住居番号
住居番号(じゅうきょばんごう)は、一定の地域内における建物の位置を示すために規則に従って建物に付与される番号である。ハウスナンバーや戸番(こばん)と呼ばれることもある。家屋番号・地番とは異なる。
総説
[編集]住居番号は、世界的には、1本の道路に面する全ての建物のうちで重複のない番号を道路に沿って順序よく各建物に付与する方式で付与される。この場合、一定の地域内の各道路に重複のない名称が付与される。よって、住居番号と道路の名称とを組み合わせると、地域内の個々の建物を曖昧さなく指定できる。また、住居番号からは、ある建物が道路の左右いずれの側にあるか、道路の起点からどのくらい離れた場所にあるかが読み取れることがある。この方式は、日本では道路方式と呼ばれる。
一般に、住居番号は、重複、混乱などが起こらないように、市役所などの公的機関によって発行される。建物の所有者・管理者は、法律・条例により、住居番号の取得と建物への住居番号の表示が義務付けられる。建物に取り付けてこれを表示する板は住居番号表示板と呼ばれる。
規則的に付与されて建物や地図上に表示された住居番号を利用すると、市街地で訪問先の建物を探したり、郵便物を配達順に並べ替えたり(道順組立)、住所を表示したりするのが容易になる。警察・消防に場所を通報するのも迅速に間違いなく行える。
各国における住居番号の付け方は次のとおりである。国は五十音順に配列されている。
アメリカ合衆国
[編集]概要
[編集]アメリカ合衆国においては、郡、市などの例規に基づいて道路に沿う建物に住居番号が付与される。全国で統一された住居番号の付け方はない。例えば、カリフォルニア州ロサンゼルス郡における住居番号の付け方を解説した学術発表によれば[2]、郡内では、東西に走る道の北側と南北に走る道の西側に奇数の住居番号を付与する取決めが一般的であるが、そうではない取決めもあるという。
サクラメント
[編集]カリフォルニア州の州都サクラメントの中心部の道路は、碁盤の目状である(グリッドプラン)。ほぼ東西に走る道路は北から順にA通り(A Street)、B通り(B Street)、C通り(C Street)というように、アルファベット1文字の名前が与えられている。ほぼ南北に走る道路は西から順にフロント通り(Front Street)、2番通り(2nd Street)、3番通り(3rd Street)というように、フロント通りを除いて番号で命名されている。東西の道路と南北の道路で囲まれた1区画(街区、ブロック)は、ほぼ正方形で、1辺の長さは約400フィート(約122メートル)である。
そして、市の例規集によれば[3]、住居番号には次の規則がある。
- 東西に走る通りについては、南北に走るフロント通りを基準とし、東に行くほど数字が大きくなる。道の北側が奇数で南側が偶数である。
- 南北に走る通りについては、東西に走るA通りを基準とし、南に行くほど数字が大きくなる。道の東側が奇数で西側が偶数である。
- 番号は100から始まり、交差点を超えるごとに百の位の数字が1ずつ大きくなる。
よって、東西の通りを東に進むと、フロント通りから2番通りまでの間には、南側に100、102、104など、北側に101、103、105など、100番台の家が並んでいる。2番通りから3番通りまでの間には、200番台の家が並んでいる。3番通りを超えると300番台、4番通りを超えると400番台であり、以下同様である。

資料:
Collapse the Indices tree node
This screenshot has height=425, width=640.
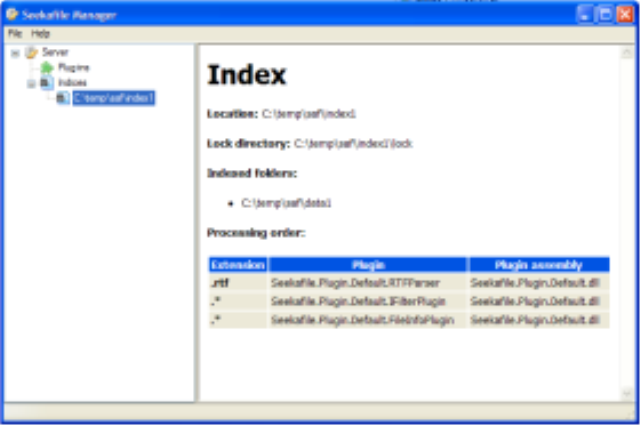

課題:
(1) 本文によれば、サクラメント中心部の1区画の1辺の長さはどれくらいか。
(2) 次の(a)〜(c)が本文と合っているかどうか、それぞれ「はい」か「いいえ」で答え、判断の決め手となる本文の語句をそのまま引用せよ。
(a) アメリカ合衆国には、全国で統一された住居番号の付け方がある。
(b) サクラメントで南北に走る通りでは、道の東側の住居番号が奇数である。
(c) 住居番号は、一般に建物の所有者が自分で決める。
(3) 本文で、規則的に付与されて建物や地図上に表示された住居番号を利用すると、容易になる、または迅速に間違いなく行えるとされていることをすべて挙げよ。

解答:
(1) 約400フィート(約122メートル)である。

(2)
(a) いいえ。「全国で統一された住居番号の付け方はない。」
(b) はい。「道の東側が奇数で西側が偶数である。」
(c) いいえ。「市役所などの公的機関によって発行される。」

(3)
・市街地で訪問先の建物を探すこと
・郵便物を配達順に並べ替えること(道順組立)
・住所を表示すること
・警察・消防に場所を通報すること